Syrian factions advanced to within a few kilometres of the government-held city of Hama today in a major assault in the western region of Syria critically important to the regime of President Bashar Al-Assad, a war monitor reported.
The offensive was launched yesterday after an attack in the capital Damascus, where heavy fighting persists, showing the lingering threat posed by the opposition even as the Assad regime enjoys the military upper hand thanks to Russian military support and Iranian-sponsored Shia jihadist militias.
The Hama offensive also includes Free Syrian Army (FSA) fighters who had agreed to a truce in December brokered by Russia and Turkey, underlining the bleak prospects for UN-backed peace talks that are due to reconvene in Geneva on Thursday.
Opposition negotiators boycotted the last peace talks in the Kazakh capital Astana, accusing Russia, Iran and the Assad regime of failing to adhere to the terms of the December ceasefire agreement. The Hama offensive represents a return to hostilities to prevent the regime from making further gains under the guise of a truce.
A Syrian regime military source told Reuters the army was sending reinforcements against the opposition thrust, adding that the insurgents had mobilised large numbers for the assault.
An opposition commander told pro-opposition Orient TV that insurgents planned to open yet more fronts.
The Observatory, a Britain-based war monitor, said insurgents had captured the towns of Soran, 20 kilometres north of Hama, Khattab, ten kilometres northwest of Hama, and Al-Majdal, six kilometres west of Khattab.

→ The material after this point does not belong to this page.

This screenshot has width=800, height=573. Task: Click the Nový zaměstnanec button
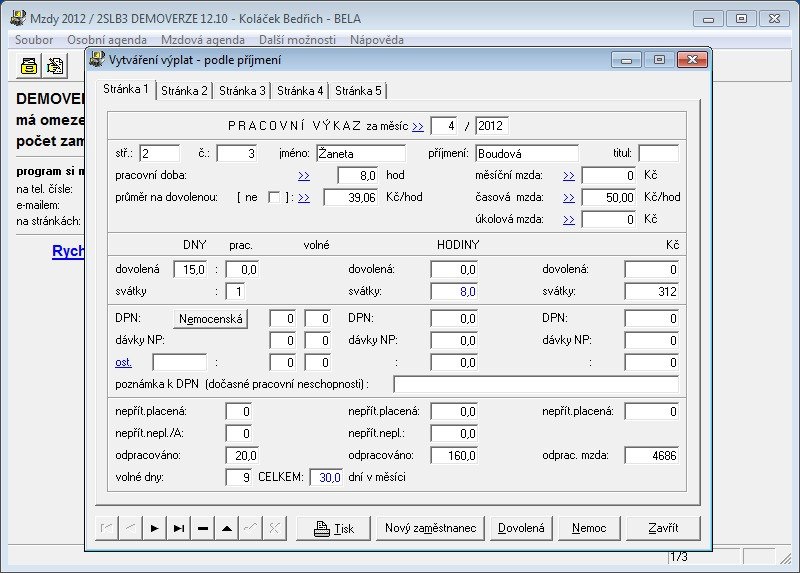(430, 528)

The assault on Soran began on Tuesday with two car bombs being deployed in addition to rockets and artillery.
The areas of Hama province targeted in the latest assault form part of Syria’s pivotal western region where Al-Assad has shored up his rule during the six-year-long war with crucial military support from Russia and Iran.
“There are fierce battles between the two sides,” the military source said.
Although the FSA are involved in the operation, the attack is being spearheaded by Hayat Tahrir Al-Sham, or the Syrian Liberation Organisation (SLO), an alliance of Islamist factions dominated by a group that was formerly Al-Qaeda’s official affiliate in the Syrian war.
“The battle – praise be to God – has been prepared for a long time and all capacities have been prepared for it so that we can wage a long battle,” an FSA commander identified as a lieutenant in the Jaysh Al-Ezza, or Army of Dignity, told Orient TV.
The rebels and opposition factions have been on the backfoot since Russia deployed its air force to Syria in 2015 to bolster the Assad regime. They suffered their worst setback of the six-year war in December when government forces seized eastern Aleppo from the opposition.
Syrian regime forces, supported by Iranian-backed sectarian Shia militias, have been pressing their military edge despite the December truce, winning back more areas including one near Damascus, the Wadi Barada valley, the source of the capital’s water supply.
The escalation in Hama province follows two opposition assaults on government-held areas in Jobar in Damascus, launched by opposition fighters from the Eastern Ghouta, an opposition stronghold east of the capital that is currently besieged by the regime.
State media said today that the army was waging fierce clashes with insurgents in northern Jobar and that the air force was pounding insurgents and their supply lines in the area.
The Army of Dignity commander said the opposition attack in Hama was coordinated with the one in Damascus. He also said that more attacks would be launched “in a number of other areas”.
The increase in fighting between the rebels and the army came in the run-up to new peace talks in Geneva.
But the obstacles facing peacemaking were on display last week when Turkey-backed rebel groups shunned talks in Kazakhstan aimed at firming up the December ceasefire and criticised Russia for failing to get its allies to adhere to the truce.